Designing business travel initiatives across mobile and web
Bundled travel initiatives that show how I design enterprise workflows end to end
This case study summarizes the main business travel initiatives I designed on the ByteDance Travel team. They were delivered at different times under the same constraints: policy compliance, approval efficiency, and travel decision making.
I've grouped them to show how I design end-to-end enterprise workflows across mobile and web, for both travelers (applicants) and approvers.
Three recurring patterns shaped every initiative on the travel team
Flexibility and compliance pull in opposite directions
Trips change often, but policy and approval rules have to stay enforceable.
Travelers and approvers operate on different mental models
Travelers optimize for speed and control. Approvers optimize for clarity and risk reduction. Every screen has to satisfy both.
Hotel booking carries high decision effort that needs spatial context
Hotel choice needs location context, but a default map UI can be noisy and inconsistent inside an internal product.
Mobile Trip Request: structured itinerary planning with low editing friction
Travelers now specify a daily schedule per city, so approvers can judge necessity
Old request flow asked only for a date range and a generic reason. Approvers had no view into what travelers actually planned to do, and unnecessary trips slipped through.
The new flow requires time and a work plan per city, so approvers can judge whether the trip is necessary and reduce unneeded spend.

Drag-and-drop itinerary cards kept the added input fast and non-blocking
The added input was unavoidable, so I focused on making edits fast. Drag-and-drop itinerary cards let travelers reorder trip segments without re-entering details.

Web Hotel Booking: map-based decision support near the company location
A map plus list experience supports comparison and confidence, not just a map view
The goal was helping employees choose hotels faster by adding spatial context to the booking flow. I designed the map and list to work as one surface: distance, price, and availability are comparable in the same glance, instead of forcing the user to toggle between two views.

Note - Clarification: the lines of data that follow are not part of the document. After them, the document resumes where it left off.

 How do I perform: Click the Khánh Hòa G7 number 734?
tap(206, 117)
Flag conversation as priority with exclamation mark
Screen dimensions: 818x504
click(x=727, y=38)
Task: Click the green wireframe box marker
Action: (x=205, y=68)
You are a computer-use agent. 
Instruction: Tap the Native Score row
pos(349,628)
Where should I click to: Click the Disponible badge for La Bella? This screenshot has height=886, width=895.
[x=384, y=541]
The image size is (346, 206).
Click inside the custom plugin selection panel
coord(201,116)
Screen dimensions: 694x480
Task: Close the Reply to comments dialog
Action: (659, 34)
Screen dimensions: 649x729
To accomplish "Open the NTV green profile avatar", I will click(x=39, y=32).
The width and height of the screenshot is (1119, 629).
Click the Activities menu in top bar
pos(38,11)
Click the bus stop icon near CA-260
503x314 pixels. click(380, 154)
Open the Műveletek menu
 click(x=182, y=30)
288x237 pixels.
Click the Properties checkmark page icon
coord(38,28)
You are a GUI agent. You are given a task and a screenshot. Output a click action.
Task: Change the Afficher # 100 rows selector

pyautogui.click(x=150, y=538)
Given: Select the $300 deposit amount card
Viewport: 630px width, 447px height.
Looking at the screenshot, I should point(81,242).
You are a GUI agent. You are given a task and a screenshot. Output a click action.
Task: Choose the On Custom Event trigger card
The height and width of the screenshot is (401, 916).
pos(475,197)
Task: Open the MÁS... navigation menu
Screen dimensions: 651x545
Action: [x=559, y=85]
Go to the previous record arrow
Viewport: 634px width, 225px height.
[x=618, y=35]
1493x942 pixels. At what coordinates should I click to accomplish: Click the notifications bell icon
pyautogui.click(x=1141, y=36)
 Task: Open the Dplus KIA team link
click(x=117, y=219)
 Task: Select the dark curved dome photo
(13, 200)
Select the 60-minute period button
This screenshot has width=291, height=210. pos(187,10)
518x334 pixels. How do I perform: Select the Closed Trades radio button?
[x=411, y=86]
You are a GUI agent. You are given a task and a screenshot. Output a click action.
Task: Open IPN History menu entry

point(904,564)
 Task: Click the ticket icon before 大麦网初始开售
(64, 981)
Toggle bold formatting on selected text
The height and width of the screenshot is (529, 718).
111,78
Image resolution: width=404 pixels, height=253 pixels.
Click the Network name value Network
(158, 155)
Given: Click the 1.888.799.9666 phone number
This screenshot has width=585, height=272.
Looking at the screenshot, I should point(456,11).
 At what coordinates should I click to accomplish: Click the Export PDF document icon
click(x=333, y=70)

Custom map styling made Google Maps feel first-party
Default Google Maps felt visually external and too dense. I validated feasibility and applied custom map styling as part of the product UI system.
Decomposed map elements into points, lines, and areas. Decided what to keep and what to remove for the “near company site” scenario. Then mapped the remaining elements to the internal color palette for consistency and scanability.